Yeah when you get old you'll say wish I was ripped like back in the day, enjoy it not everyone was meant to be big and ripped. I use to bulk up to 240 and decent and everything was better lighter and mean l lean.
 
Yeah when you get old you'll say wish I was ripped like back in the day, enjoy it not everyone was meant to be big and ripped. I use to bulk up to 240 and decent and everything was better lighter and mean l lean.

Haha, thanks man and I agree. I feel good here and my body feels better. Lighter and faster with good joints. Really appreciate it. And yes, some people are just born the way they are, we’re all unique. God makes us all differently 😁. I’m hoping to make small changes over time and maintain this quality.

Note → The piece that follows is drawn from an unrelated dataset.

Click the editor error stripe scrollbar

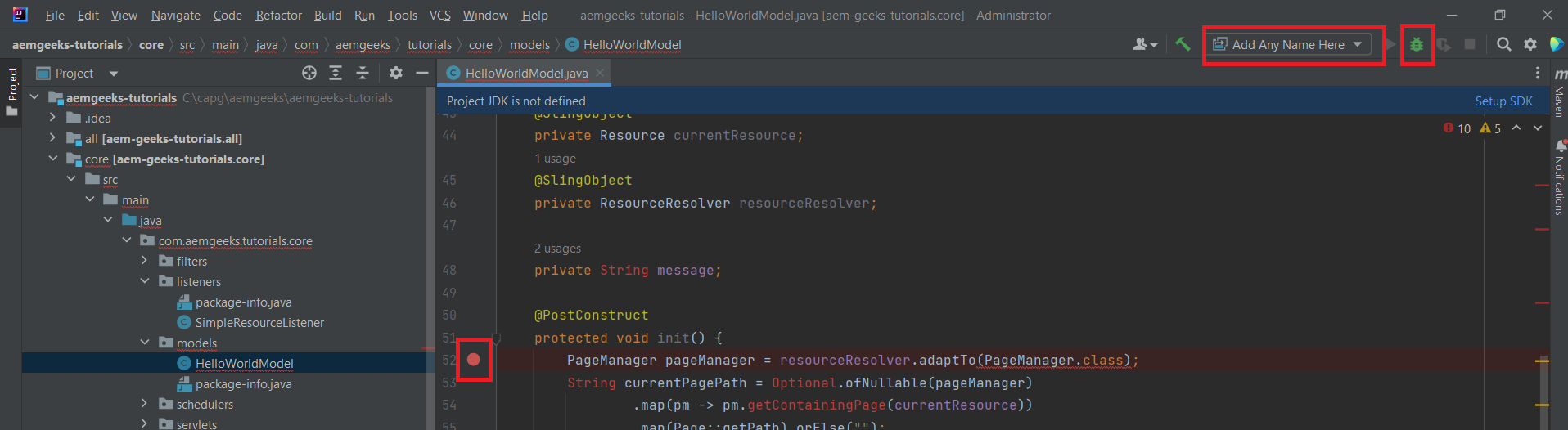tap(1543, 270)
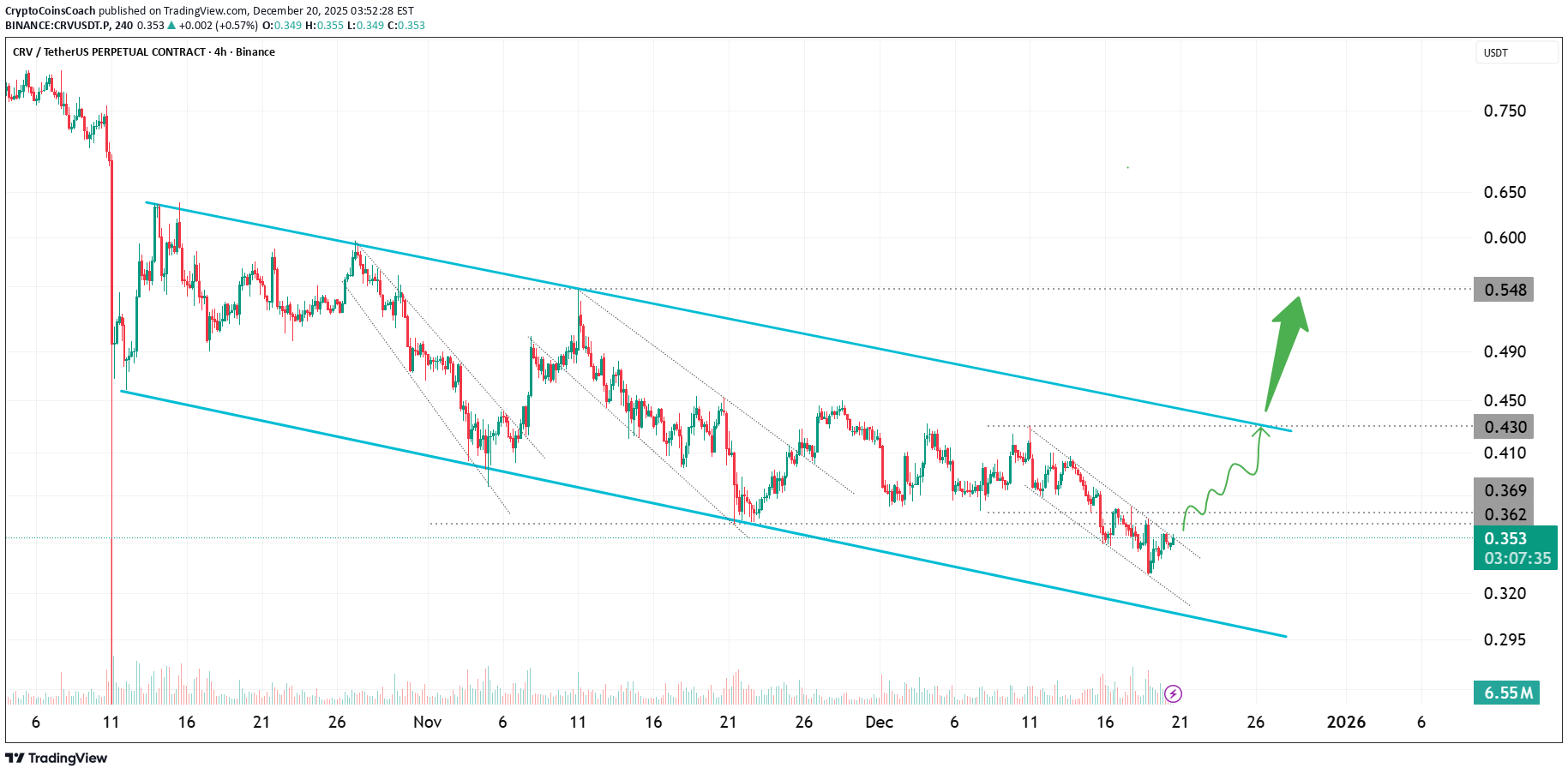Click the 2026 label on time axis
The height and width of the screenshot is (774, 1568).
[1346, 722]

The older you get I could see this .

The last bulk I did was bad lol. I gained soooo much water and inflammation. I think more bloat than actual fat lmao. My digestion went bad, face got puffy, lost definition, and even though my strength shot up , I kept getting injured. You can see my pec tear in that pic.

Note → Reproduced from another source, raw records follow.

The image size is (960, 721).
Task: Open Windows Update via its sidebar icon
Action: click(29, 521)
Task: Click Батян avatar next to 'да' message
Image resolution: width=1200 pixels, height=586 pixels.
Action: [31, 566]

I remember doing 4-7 scoops of whatever protein I found cheap and snacking on a spoon of oats mixed with like a bit of whey throughout the day, as well to get my calories in. Man that was bad lol. My training wasn’t even that good nor had any cardio in there 🤷🏻‍♂️. Live and learn. Anyone who wants to see peak bulk pics let me know
 
Just try to maintain your leanness while you grow, I made the mistake with too many dirty bulks and then cutting. Looking good half the year, just my thoughts.